Actress Ashley Judd is vowing to lead a campaign to put an end to 15 million forced marriages of children as young as 9 each year, calling the global problem a "violation of every human right."

"It is unacceptable. Child marriage in a gruesome way amplifies global gender inequalities," Judd told USA TODAY in a phone interview Tuesday, after she was named  the United Nations goodwill ambassador on child marriage. "Child brides are voiceless. I am giving voice to these girls," said Judd, the star of the 2014 film Divergent.

Judd, 47, who has been a global advocate for women's rights and AIDS, said she hopes to work with the U.N. long enough to visit each program that exists in 150 countries to address the problem at least twice.

There are currently more than 70 million girls around the world who are forced into marriages, often arranged by fathers, and expected to bear children soon after. Laws outlawing the practice exist in many countries but often are not enforced.

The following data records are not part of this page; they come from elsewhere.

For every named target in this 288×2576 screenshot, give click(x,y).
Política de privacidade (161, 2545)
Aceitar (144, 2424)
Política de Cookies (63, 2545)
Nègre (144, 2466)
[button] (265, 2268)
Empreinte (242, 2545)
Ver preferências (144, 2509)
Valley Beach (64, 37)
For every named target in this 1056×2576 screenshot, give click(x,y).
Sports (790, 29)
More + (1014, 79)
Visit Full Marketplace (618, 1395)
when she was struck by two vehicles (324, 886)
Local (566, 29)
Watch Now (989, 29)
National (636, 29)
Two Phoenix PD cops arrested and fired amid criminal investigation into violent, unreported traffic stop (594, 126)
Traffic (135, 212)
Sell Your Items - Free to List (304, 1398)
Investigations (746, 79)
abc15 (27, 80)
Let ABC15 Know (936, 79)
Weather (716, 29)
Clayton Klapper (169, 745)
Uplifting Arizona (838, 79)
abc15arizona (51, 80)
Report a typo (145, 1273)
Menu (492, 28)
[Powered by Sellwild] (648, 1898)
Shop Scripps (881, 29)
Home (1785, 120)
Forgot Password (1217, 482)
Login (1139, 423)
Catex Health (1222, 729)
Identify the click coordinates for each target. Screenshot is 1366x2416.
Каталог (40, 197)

"She does not have a choice about when and how to have sex. She does not have a choice about when or how to get pregnant. She is taken out of school and therefore has no access to a primary or secondary education," Judd said.

"It's a pretty bleak picture, unfortunately," said Lyric Thompson,  senior policy manager at the International Center for Research on Women.  "It just wasn't talked about for decades."

Thompson said the center focuses on ways to delay these marriages, such as keeping girls in schools longer or allowing them to provide income for their households.

Countries with the highest rates of child marriage are Niger, Central African Republic, Chad, Bangladesh and Mali, according to Girls Not Brides, a partnership of 500 organizations committed to ending the practice.

"This is occurring everywhere. It is not about geography, it is all over," said  U.N. Undersecretary-General Babatunde Osotimehin, who is also executive director of the U.N. Population Fund, which focuses on reproductive health.

"It isn’t just about the marriage alone, which is despicable. They also expect them to bear children. They are totally not ready. ... They face the dangers of actually dying from the pregnancy or giving birth," Osotimehin said.